Я снова ощутила себя девчонкой – глупой, смешливой, готовой танцевать посреди улицы. Но здесь, в Кембридже, в Бостоне, уж слишком прохладно, пробирает до костей, вы согласны? Селвин притянула меня к себе и снова поцеловала. Теплая, мягкая женщина – и моя. Но мы не успели закончить, как я услышала голос. Не мой, не Селвин, но знакомый.
– Лиз Круз?
Я отстранилась от Селвин и повернулась на голос. Передо мной стояла Эйлин О'Доннел, ведущая колонку сплетен «Бостон гералд» и частая гостья на передаче, где я выступаю соведущей.
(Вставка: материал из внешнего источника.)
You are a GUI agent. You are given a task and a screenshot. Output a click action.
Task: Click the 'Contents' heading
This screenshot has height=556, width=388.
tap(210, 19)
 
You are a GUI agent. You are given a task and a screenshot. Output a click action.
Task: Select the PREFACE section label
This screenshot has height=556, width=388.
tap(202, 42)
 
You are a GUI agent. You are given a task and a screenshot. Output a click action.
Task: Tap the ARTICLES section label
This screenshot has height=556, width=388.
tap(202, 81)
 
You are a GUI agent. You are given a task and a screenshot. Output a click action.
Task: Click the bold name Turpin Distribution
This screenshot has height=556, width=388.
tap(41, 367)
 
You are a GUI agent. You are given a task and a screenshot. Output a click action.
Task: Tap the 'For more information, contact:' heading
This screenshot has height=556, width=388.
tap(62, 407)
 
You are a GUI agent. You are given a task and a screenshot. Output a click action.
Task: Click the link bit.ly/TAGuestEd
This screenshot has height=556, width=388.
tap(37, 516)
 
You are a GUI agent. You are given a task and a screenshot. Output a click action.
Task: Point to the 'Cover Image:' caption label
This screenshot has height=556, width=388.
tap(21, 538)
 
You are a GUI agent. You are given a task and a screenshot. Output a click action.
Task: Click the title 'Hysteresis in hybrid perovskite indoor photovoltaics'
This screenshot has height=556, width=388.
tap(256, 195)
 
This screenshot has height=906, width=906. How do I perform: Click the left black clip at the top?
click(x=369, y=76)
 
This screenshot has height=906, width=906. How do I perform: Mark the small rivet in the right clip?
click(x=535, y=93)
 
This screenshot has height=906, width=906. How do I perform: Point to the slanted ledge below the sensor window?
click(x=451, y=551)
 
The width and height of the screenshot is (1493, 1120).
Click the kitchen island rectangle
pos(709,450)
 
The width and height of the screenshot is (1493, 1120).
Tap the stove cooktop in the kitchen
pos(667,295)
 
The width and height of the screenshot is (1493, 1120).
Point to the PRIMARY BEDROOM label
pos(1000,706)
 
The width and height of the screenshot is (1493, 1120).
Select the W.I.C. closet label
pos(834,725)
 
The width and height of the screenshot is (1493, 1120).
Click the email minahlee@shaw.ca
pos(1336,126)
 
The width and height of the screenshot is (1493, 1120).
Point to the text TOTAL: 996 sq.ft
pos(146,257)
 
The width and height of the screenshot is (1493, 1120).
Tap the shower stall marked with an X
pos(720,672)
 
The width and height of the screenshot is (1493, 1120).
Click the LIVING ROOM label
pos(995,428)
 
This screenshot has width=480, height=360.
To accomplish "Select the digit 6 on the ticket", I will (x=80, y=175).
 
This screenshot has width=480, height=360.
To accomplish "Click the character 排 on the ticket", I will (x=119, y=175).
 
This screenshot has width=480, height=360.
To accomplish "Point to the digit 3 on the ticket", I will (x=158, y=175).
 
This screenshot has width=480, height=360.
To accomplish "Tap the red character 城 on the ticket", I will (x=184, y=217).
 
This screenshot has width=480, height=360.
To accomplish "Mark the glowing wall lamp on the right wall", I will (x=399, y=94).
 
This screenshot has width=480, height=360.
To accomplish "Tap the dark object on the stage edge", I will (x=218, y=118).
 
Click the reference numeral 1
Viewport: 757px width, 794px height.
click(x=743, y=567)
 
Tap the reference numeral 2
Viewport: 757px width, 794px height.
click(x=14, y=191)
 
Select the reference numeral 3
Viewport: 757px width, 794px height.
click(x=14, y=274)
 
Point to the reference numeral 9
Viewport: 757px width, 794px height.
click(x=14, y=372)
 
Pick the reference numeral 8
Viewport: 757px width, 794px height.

– Мне показалось, что это ты, – произнесла она с улыбкой, слишком широкой для ее небольшой, заостренной к макушке головки. – Знаете, зашла на выступление: хотела получить представление, кто такая Селвин Вуминголд, – ведь ваша фамилия произносится так, через «у»? Здорово, Селвин… по-настоящему трогательно. – Слова исходили изо рта вместе с отвратительными выдохами пара: О'Доннел бежала по холоду и теперь у нее перехватило в груди.
– Эйлин… – проговорила я. Я просила, умоляла ее глазами.
– Рада видеть тебя, Лиз. Ты как? – Я не ответила. – Где приобрести какую-нибудь из ваших книг, Селвин? – спросила О'Доннел, и Селвин, эта девушка-волчица, взглянула на нее с теплым чувством натренированного бойца. – Буду с вами откровенна, девчушки, – продолжала Эйлин, – я ходила на чтение и на прошлой неделе, а потом следовала за вами до самого Нидхэма. У тебя там приятный домик, Сэл, неплохо живешь для поэта. Двадцатичетырехлетняя поэтесса, только что окончившая Уэллесли. Я справилась по Интернету: ты, оказывается, преподаешь в Симмонс-колледже. Заведение только для девушек или что-то в этом роде?
– Отвали, – буркнула Селвин.
– Вот это уже не похоже на поэзию. Что это такое? Хайку?[71]
Селвин забрала из моей руки ключи от машины, открыла пассажирскую дверцу и втолкнула меня внутрь.
– Залезай!
Я онемела, окоченела, еле двигалась и испытывала ужас при мысли о том, что собиралась предпринять Эйлин. Селвин устроилась за рулем и сорвалась с места. До самого ее дома мы не проронили ни слова.
– Не бери в голову, – наконец сказала она, сделав бесполезную попытку выглядеть беззаботной. Я заметила на ее глазах слезы. – Ну, пожалуйста, Элизабет, – теперь Селвин казалась маленькой девочкой, какой была только в детстве, – не обращай внимания.
Селвин проводила меня в дом, приготовила чашку горячего шоколада и принесла мои пушистые тапочки и халат с изображением Снупи. Сделала массаж и спела американские колыбельные, с такими грустными словами, что вообще непонятно, как родители решаются петь их детям. Погладила по волосам, уложила в кровать, укрыла, словно мать, и поцеловала в лоб.
– Поспи, mio amore[72], – ее испанский прозвучал, как всегда, коряво, – а мне надо немного пописать.
Я кивнула, но заснуть не могла, поскольку прекрасно понимала, что нынешней ночью за перо возьмется не одна Селвин.
Где-то в своей дьявольски-луковичной берлоге Эйлин О'Доннел тоже принялась строчить.